This image frames what follows. The fire symbolizes the “pastoral” turn examined below: authority exercised without doctrinal reckoning, memory set aside rather than refuted. What was not formally denied was rendered unusable. The article that follows argues that such a move is not pastoral at all, but foreign to Catholic theology itself.
The phrase “pastoral only” does not belong to the Catholic theological tradition. It belongs to another intellectual world altogether—one in which teaching is reduced to perspective, authority is softened into suggestion, and governance is severed from truth. That world is not Catholic. It is humanist.
Another Council Rejects Truth
In the Catholic mind, pastoral action has never meant less than doctrine. It has always meant doctrine at work. The pastor is not a stylist. He is a governor of souls, and governance presupposes truth. One cannot order what one does not first know. One cannot guide without judging. One cannot speak authoritatively while remaining neutral about what is true.
This is why the language surrounding Vatican II represents such a rupture. When Pope John XXIII announced that the Council would avoid dogmatic definitions in favor of a pastoral orientation, and when Pope Paul VI later reaffirmed that choice, something novel was being asserted: that the Church could exercise authority while declining to bind truth explicitly. The claim was not merely procedural. It was philosophical.
Classical Catholic theology does not recognize a magisterium that governs without teaching or teaches without binding. Pope Leo XIII understood this instinctively. In his ecclesiology, to govern the Church is already to teach her, because governance orders action toward an intelligible good. Pope Pius XII was even more explicit: non-solemn teaching still demands assent precisely because it proceeds from doctrinal judgment. There is no authoritative speech that floats above truth like mist.
This is why the “pastoral only” category would have struck earlier theologians as unintelligible. St. Thomas Aquinastreats law, counsel, and command as acts of practical reason. They are measured by truth or they are unjust. A pastoral directive that refuses to state what is true while nonetheless reshaping practice is not humble. It is incoherent.

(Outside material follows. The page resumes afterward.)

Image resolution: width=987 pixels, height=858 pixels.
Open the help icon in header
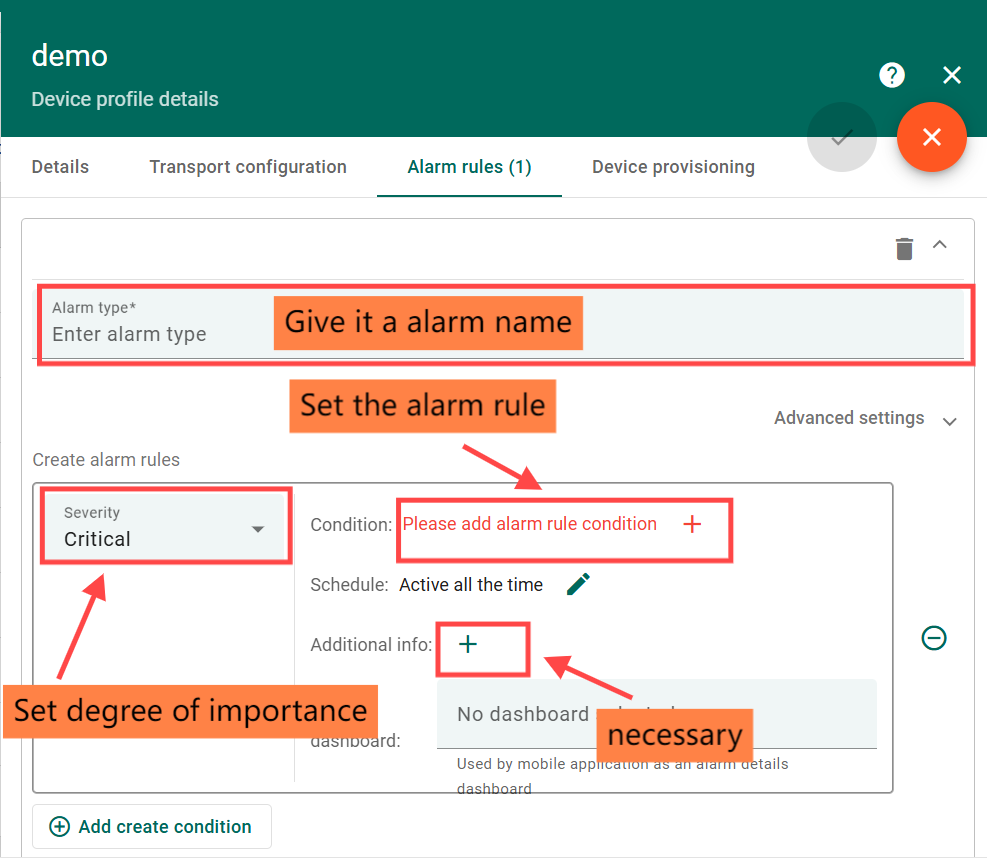click(892, 75)
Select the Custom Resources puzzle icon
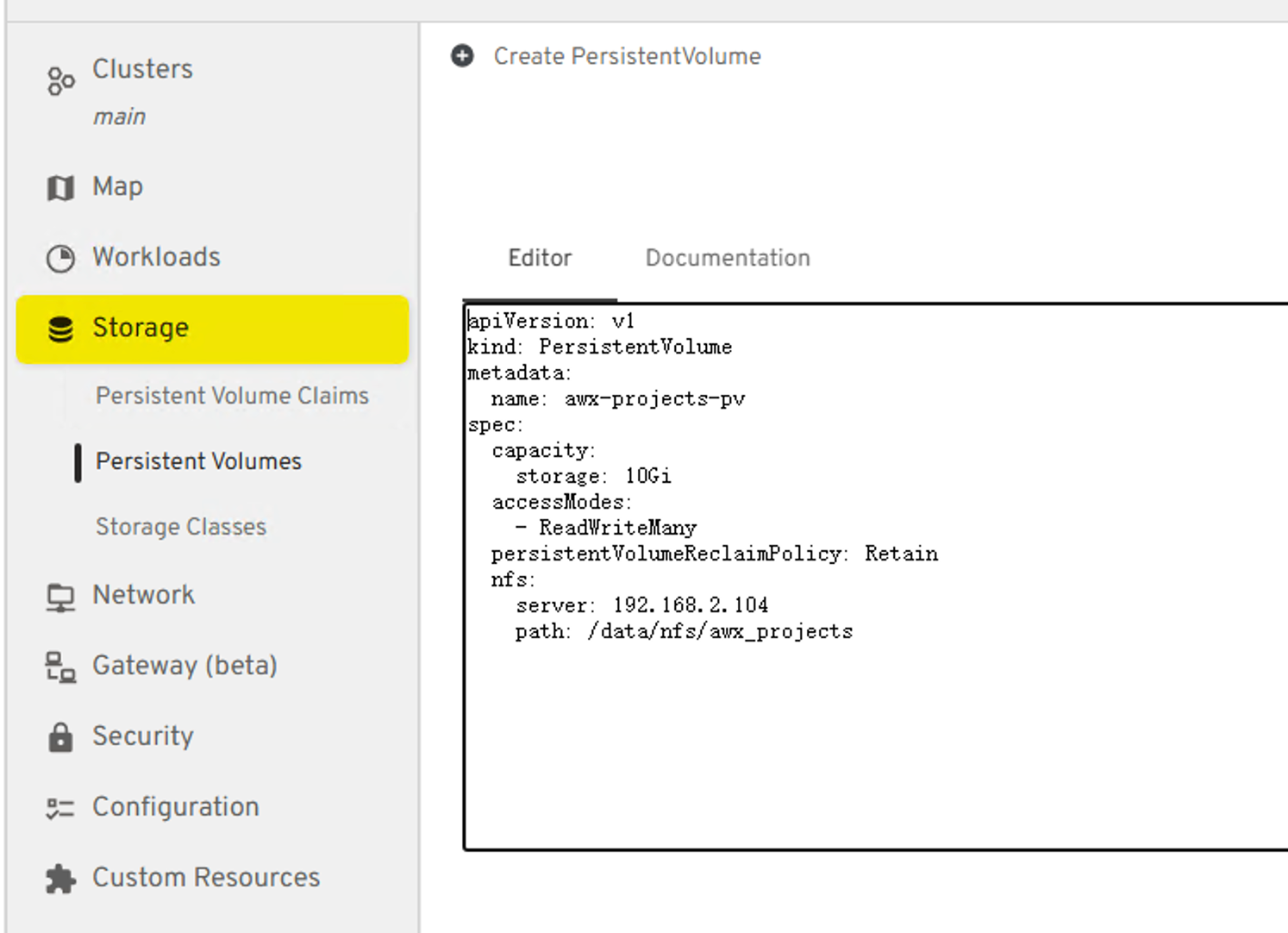 [x=60, y=879]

Humanism, by contrast, is perfectly comfortable here. In the humanist imagination, language does not bind; it influences. Teaching does not command; it proposes. Truth is encountered perspectivally and negotiated socially. Authority exists to facilitate consensus, not to order minds to reality. Pastoral speech, in this framework, is meant to accompany rather than to rule.
When this logic enters the Church, it does not announce itself as humanism. It adopts ecclesial vocabulary. It speaks of dialogue, sensitivity, development, and lived experience. But the effect is the same: doctrine recedes into atmosphere while practice advances as fact. Governance proceeds, but no one will say plainly why.
This is precisely the method St. Pius X warned against: the quiet alteration of belief through changes in emphasis and language while denying doctrinal intent. He recognized that one does not need to deny a dogma to empty it. One need only stop letting it govern.
To call Vatican II “pastoral only” is therefore not a modest admission. It is a revolutionary claim. It asserts that the Church may exercise authority without explicitly ordering minds to truth, that she may reshape life without defining belief, that she may govern without teaching in the classical sense.
That idea did not come from Catholic theology. It came from elsewhere.
And once admitted, it does not remain contained. It transforms everything it touches.
The Church can speak pastorally. She always has. But she has never spoken pastorally instead of truly. To suggest otherwise is not to defend tradition. It is to replace it with something far more fragile. It is to replace it with falsehood.